> _What to produce_: Please reproduce the data below exactly, from the first line through the line containing "Task: Select the Fibonacci Retracement tool", and leave every later line out.
Top of Source data
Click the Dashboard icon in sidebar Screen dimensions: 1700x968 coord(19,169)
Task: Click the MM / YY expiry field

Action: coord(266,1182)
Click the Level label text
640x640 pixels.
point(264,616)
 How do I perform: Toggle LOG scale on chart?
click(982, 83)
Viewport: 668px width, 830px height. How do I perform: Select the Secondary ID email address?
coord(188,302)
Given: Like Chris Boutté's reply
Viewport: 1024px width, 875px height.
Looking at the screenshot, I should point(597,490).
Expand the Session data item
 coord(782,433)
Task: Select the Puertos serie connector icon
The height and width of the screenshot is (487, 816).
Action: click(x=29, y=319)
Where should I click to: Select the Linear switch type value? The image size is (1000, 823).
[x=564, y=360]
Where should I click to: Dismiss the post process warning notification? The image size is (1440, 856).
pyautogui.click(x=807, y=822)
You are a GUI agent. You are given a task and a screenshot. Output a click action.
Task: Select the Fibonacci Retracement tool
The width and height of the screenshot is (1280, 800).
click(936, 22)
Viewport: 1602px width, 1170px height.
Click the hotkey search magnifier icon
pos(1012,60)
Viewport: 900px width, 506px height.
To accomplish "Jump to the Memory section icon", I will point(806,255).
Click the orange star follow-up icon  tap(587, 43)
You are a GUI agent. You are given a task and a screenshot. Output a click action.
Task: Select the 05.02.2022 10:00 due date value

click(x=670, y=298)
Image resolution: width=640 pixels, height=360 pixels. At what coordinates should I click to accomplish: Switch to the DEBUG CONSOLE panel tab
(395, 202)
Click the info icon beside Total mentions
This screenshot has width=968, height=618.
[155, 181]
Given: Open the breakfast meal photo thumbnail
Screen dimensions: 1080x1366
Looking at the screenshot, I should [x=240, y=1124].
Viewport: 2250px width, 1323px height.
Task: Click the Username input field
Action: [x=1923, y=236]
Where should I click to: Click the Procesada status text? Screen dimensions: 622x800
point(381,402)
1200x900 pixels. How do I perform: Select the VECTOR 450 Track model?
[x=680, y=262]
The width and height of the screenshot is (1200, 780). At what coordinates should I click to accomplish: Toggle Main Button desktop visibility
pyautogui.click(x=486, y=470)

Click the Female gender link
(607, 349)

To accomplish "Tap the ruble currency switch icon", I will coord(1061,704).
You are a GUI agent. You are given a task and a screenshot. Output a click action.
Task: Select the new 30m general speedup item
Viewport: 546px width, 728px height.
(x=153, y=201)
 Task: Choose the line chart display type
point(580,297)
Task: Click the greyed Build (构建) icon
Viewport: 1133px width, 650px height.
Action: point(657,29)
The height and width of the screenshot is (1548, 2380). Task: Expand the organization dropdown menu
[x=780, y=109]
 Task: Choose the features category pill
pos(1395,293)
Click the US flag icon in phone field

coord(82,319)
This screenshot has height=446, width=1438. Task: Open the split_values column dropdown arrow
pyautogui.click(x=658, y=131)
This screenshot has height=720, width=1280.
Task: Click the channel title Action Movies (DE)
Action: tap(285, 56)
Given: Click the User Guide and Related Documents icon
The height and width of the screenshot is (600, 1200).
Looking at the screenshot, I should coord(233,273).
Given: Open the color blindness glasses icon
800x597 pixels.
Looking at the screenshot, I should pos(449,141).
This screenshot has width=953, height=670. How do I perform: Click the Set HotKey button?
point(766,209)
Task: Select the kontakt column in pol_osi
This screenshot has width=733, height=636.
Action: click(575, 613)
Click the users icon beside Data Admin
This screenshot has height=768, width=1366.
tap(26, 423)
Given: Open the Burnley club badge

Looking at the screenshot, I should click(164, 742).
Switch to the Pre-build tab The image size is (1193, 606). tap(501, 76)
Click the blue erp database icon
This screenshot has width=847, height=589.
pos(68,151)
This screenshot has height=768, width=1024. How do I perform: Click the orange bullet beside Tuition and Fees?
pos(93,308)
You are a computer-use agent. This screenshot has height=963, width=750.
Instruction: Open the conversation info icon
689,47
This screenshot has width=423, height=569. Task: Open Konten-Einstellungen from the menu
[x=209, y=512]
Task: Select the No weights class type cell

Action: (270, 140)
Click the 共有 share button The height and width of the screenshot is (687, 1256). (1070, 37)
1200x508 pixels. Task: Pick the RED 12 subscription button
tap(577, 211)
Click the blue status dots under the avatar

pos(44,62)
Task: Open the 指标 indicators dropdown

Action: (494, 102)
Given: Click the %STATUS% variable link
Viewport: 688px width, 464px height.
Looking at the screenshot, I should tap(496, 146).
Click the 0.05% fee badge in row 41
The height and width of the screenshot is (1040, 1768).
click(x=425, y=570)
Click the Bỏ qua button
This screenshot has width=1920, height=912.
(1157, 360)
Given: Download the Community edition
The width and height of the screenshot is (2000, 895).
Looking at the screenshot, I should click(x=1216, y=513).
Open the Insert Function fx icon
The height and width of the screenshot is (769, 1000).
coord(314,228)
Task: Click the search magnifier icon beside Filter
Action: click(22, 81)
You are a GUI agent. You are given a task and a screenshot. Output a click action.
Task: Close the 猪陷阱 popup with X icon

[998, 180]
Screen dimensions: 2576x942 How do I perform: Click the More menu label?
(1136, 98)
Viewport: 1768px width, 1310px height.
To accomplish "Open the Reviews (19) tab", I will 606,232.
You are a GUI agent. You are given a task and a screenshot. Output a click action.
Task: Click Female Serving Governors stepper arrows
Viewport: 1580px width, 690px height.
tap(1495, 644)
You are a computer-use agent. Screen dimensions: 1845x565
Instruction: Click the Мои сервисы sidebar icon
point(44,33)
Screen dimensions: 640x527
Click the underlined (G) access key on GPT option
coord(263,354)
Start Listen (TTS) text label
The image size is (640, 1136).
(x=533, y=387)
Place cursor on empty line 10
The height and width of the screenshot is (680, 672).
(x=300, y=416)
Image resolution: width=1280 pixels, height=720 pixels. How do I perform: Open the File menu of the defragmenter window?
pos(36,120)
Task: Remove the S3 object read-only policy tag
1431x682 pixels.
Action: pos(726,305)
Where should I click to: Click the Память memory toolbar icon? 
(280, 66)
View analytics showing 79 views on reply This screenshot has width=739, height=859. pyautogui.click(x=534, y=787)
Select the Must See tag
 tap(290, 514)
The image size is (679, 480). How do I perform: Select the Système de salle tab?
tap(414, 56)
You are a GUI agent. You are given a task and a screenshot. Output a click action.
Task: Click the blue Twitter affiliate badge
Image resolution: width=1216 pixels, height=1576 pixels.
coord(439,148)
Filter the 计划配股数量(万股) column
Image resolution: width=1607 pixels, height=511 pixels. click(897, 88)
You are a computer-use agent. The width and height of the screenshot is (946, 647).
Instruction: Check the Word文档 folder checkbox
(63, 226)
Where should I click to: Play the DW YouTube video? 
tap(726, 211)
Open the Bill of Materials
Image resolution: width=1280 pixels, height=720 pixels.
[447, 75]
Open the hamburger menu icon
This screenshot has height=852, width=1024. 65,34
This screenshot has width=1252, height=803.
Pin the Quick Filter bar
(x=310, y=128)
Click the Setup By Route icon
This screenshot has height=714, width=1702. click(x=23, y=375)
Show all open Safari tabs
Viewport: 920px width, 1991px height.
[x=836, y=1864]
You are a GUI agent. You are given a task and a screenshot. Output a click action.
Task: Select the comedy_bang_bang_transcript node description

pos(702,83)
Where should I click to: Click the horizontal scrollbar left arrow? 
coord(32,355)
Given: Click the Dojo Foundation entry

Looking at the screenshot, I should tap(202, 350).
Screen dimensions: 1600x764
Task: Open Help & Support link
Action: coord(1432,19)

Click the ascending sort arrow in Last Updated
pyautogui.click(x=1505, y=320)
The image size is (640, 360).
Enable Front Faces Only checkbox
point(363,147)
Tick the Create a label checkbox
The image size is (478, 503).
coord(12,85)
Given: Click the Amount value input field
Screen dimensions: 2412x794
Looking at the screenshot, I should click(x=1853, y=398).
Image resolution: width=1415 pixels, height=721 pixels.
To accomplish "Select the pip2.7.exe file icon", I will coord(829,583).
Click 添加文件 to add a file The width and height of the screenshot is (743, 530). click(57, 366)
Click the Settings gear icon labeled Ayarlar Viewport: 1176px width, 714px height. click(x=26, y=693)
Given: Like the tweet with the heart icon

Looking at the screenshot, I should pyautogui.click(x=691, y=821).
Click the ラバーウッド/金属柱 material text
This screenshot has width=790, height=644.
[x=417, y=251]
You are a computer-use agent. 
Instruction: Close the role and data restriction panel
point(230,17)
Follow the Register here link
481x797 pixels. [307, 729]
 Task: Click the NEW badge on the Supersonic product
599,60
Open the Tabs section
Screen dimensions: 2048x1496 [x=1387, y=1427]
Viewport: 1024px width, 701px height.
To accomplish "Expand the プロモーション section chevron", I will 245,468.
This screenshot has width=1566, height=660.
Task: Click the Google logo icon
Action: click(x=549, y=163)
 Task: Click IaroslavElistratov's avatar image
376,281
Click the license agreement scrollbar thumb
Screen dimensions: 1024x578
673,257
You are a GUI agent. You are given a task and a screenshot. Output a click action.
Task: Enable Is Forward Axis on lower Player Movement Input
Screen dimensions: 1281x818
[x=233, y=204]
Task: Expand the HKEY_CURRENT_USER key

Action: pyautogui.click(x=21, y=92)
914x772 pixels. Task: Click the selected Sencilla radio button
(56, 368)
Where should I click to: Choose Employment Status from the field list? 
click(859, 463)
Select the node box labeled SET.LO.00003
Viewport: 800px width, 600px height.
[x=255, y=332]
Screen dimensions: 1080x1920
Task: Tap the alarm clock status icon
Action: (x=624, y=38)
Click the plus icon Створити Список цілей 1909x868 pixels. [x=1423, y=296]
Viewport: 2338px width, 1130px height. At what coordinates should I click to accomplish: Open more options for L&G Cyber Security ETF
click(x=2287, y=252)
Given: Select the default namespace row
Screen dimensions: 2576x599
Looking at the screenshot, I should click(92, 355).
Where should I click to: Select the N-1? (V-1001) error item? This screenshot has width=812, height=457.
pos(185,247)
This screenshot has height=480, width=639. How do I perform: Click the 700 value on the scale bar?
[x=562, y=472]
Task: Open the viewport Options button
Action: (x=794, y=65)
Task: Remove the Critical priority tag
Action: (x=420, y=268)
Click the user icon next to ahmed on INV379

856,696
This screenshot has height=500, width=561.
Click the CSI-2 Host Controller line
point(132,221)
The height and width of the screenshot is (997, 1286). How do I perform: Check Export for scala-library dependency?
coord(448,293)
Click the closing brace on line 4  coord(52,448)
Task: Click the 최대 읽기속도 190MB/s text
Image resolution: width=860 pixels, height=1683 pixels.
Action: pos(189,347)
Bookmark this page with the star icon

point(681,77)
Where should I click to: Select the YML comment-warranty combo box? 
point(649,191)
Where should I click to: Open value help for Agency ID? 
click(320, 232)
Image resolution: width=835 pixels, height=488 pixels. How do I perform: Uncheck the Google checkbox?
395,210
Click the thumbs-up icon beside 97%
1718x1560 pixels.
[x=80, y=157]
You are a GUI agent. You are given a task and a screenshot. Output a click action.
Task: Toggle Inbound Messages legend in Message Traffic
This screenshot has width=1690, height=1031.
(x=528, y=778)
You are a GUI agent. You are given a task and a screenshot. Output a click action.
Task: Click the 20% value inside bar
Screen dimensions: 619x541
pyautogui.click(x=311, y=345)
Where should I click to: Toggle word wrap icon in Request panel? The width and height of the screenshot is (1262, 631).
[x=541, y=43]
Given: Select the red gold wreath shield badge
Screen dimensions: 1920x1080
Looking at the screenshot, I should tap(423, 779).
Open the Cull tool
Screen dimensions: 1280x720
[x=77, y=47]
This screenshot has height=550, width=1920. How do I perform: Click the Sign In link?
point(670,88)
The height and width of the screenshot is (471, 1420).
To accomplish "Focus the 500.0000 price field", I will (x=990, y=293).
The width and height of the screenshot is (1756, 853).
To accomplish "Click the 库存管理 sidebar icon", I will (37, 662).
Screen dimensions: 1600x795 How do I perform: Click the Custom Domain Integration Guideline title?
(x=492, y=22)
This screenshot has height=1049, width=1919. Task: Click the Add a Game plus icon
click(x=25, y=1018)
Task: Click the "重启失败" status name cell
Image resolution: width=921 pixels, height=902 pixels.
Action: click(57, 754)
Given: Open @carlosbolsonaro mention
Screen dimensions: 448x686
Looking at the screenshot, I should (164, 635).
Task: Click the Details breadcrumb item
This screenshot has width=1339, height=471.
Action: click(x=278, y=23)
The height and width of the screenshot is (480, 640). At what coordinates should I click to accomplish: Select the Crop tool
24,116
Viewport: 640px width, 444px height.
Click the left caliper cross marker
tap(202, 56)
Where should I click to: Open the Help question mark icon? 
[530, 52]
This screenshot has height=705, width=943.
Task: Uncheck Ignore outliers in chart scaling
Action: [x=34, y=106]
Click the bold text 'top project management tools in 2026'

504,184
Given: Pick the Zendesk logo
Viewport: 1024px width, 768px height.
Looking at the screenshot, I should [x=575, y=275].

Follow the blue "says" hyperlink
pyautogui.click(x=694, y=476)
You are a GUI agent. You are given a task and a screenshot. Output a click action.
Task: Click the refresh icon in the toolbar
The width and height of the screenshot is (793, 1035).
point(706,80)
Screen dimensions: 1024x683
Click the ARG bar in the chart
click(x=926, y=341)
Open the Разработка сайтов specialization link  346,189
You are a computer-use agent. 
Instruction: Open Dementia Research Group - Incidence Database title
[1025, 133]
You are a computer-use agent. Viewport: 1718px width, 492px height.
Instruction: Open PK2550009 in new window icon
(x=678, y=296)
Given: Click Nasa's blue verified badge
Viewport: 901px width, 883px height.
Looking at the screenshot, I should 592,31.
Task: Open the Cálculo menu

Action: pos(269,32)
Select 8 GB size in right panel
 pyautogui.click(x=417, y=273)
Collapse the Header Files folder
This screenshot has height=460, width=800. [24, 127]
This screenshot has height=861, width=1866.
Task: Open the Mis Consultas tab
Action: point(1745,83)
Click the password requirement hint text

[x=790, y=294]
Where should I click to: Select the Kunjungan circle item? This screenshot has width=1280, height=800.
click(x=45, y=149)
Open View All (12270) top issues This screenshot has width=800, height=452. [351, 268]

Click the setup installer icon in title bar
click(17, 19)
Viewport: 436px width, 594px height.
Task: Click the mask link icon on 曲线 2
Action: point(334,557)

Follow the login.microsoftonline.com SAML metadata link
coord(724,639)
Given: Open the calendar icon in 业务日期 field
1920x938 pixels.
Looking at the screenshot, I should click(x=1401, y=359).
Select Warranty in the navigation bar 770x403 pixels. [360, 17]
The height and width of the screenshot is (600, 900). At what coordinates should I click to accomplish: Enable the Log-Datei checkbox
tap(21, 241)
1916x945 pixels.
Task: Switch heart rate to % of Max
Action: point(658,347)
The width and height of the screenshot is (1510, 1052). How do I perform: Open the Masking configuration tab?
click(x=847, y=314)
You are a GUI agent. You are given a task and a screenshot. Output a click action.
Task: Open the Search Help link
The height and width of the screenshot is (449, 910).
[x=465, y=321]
Bottom of Source data
> _Response to this task_:
Click the Dashboard icon in sidebar Screen dimensions: 1700x968 coord(19,169)
Task: Click the MM / YY expiry field

Action: coord(266,1182)
Click the Level label text
640x640 pixels.
point(264,616)
 How do I perform: Toggle LOG scale on chart?
click(982, 83)
Viewport: 668px width, 830px height. How do I perform: Select the Secondary ID email address?
coord(188,302)
Given: Like Chris Boutté's reply
Viewport: 1024px width, 875px height.
Looking at the screenshot, I should point(597,490).
Expand the Session data item
 coord(782,433)
Task: Select the Puertos serie connector icon
The height and width of the screenshot is (487, 816).
Action: click(x=29, y=319)
Where should I click to: Select the Linear switch type value? The image size is (1000, 823).
[x=564, y=360]
Where should I click to: Dismiss the post process warning notification? The image size is (1440, 856).
pyautogui.click(x=807, y=822)
You are a GUI agent. You are given a task and a screenshot. Output a click action.
Task: Select the Fibonacci Retracement tool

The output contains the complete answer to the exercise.